Trump is coming for immigrants, trans people, and federal employees first. Others will surely follow. Our class must stand with the resistance to this first wave of attacks, building unity where division could reign, and preparing ourselves for the less predictable but nauseatingly inevitable waves ahead.
How can we win other workers to unconditional defense of our immigrant comrades? Suzy Lee’s recent Jacobin piece, “Defend Immigrants from Scapegoat Politics,” makes a welcome contribution to the discussion. But it fails to recognize immigrant workers’ central role in the class struggle in the United States. As a result, it concedes ground to the lie that immigrants hurt other workers. Specifically, Lee claims immigration “has the potential to impede the development of the kind of labor movement we…need” because “immigrant workers are harder to organize.”
Lee correctly notes the strong historic role of foreign-born workers in this country. It is worth remembering that the first organized national strike, the eight-hour day movement of 1886, was led by immigrant German workers. The first mass breakthrough into industrial factory unionization began in 1909 when 20,000 immigrant women struck in textiles, leading to the formation of the Amalgamated Clothing Workers’ Union. The Industrial Workers of the World’s landmark 1912 strike in Lawrence, Massachusetts had daily strike meetings with translators speaking 25 different languages. The 1919 Great Steel Strike was led by Polish workers. And the turning-point struggles of the 1930s involved immigrant workers and their children in the millions. Also, foreign language federations made up the largest membership of the Eugene Debs-era Socialist Party, as well as the early Communist Party.
My union, Service Employees International Union (SEIU), became the fastest-growing union in the 1980s by organizing immigrant workers in the wake of the 1986 amnesty for 2 million undocumented workers. Others like UNITE-HERE and Laborers’ International Union of North America (LIUNA) also turned to immigrants. Their successes led the American Federation of Labor and Congress of Industrial Organizations (AFL-CIO) to reverse its historic opposition to immigration in the year 2000, sponsoring the Immigrant Workers’ Freedom Ride. Immigrant workers were the biggest source of hope in a labor movement otherwise in decline.

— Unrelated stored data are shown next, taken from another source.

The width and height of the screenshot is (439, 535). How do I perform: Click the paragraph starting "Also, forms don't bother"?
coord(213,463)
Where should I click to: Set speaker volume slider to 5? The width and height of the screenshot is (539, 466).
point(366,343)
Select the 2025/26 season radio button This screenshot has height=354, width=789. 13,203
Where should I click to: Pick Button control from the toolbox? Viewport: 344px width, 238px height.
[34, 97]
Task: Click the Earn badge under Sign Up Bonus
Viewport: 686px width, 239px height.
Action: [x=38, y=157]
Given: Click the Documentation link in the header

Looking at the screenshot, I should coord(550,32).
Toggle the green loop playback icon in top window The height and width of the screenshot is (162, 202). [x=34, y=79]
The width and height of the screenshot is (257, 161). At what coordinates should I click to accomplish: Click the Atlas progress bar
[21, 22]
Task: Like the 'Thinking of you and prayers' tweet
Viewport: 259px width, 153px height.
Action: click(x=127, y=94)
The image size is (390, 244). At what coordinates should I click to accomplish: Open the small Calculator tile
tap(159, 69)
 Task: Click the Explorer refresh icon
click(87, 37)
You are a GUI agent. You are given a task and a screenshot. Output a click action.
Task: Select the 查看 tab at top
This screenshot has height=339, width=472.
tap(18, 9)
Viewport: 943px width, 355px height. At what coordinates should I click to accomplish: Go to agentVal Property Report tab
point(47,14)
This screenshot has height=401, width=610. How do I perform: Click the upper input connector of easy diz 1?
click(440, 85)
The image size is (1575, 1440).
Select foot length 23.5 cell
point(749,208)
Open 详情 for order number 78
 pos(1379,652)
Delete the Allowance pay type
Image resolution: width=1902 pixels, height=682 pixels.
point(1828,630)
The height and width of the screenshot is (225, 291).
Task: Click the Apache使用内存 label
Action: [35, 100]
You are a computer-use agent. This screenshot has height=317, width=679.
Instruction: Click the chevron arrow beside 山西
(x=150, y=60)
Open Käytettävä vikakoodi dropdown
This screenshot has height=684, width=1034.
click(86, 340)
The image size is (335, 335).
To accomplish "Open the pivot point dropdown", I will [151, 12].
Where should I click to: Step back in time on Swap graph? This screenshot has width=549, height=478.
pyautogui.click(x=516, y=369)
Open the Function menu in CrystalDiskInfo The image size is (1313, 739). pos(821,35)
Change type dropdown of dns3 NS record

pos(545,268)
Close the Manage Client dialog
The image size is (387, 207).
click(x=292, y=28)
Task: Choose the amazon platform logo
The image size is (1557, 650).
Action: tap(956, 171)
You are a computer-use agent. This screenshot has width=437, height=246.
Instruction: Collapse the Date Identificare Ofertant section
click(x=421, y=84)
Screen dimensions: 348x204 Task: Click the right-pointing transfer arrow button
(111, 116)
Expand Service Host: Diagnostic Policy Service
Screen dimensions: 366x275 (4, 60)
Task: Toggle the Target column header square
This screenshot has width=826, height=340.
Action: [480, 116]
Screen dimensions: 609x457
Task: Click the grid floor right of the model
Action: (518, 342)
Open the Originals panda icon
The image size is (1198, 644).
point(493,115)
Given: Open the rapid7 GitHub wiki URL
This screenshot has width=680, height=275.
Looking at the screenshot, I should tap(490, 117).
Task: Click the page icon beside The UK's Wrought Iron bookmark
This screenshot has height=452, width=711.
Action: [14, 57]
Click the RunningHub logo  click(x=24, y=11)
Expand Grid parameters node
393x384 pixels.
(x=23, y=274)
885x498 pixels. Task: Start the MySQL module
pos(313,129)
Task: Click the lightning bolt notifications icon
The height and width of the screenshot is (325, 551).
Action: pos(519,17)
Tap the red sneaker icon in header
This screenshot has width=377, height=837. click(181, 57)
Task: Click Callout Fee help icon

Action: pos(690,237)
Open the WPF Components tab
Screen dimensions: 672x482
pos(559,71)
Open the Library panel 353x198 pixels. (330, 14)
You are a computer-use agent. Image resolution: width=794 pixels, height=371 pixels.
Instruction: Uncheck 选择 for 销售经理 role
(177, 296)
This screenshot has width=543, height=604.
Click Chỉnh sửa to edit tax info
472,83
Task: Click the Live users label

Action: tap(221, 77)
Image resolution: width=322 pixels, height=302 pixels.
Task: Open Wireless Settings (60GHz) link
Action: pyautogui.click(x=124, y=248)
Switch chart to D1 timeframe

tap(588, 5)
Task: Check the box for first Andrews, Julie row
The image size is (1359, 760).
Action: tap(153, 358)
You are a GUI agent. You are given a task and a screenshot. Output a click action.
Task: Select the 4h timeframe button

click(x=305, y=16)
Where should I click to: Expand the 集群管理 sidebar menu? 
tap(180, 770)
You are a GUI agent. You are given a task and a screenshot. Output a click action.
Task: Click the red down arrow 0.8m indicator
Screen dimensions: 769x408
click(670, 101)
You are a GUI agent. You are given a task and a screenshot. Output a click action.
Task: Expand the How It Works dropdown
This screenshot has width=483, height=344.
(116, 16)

Today’s undocumented workers (unlike previous generations of immigrants who benefitted from open borders or amnesty programs) face the constant threat of deportation. “The current configuration of immigration law,” Lee says, “leaves them extremely vulnerable to employer pressure.” She is certainly right that undocumented status is a formidable barrier to organization. From the formation of the U.S. Border Patrol in 1924, it has often operated at the direction of employers, invited in when firms want to break strikes or union drives. But does this mean immigrant workers today are “harder to organize”?
Foreign-born workers, including the undocumented, have a 10 percent unionization rate. That is the same as the all-worker figure. But foreign-born workers make up only 10 percent of public sector employees, where overall unionization is high, 32 percent. By comparison, 14 percent of all workers work in the public sector. That means the foreign born are overrepresented in private sector jobs, where the overall unionization rate is only 6 percent. How then do they manage to keep up with the 10 percent overall unionization rate for all workers? By unionizing more readily than native born workers in the private sector.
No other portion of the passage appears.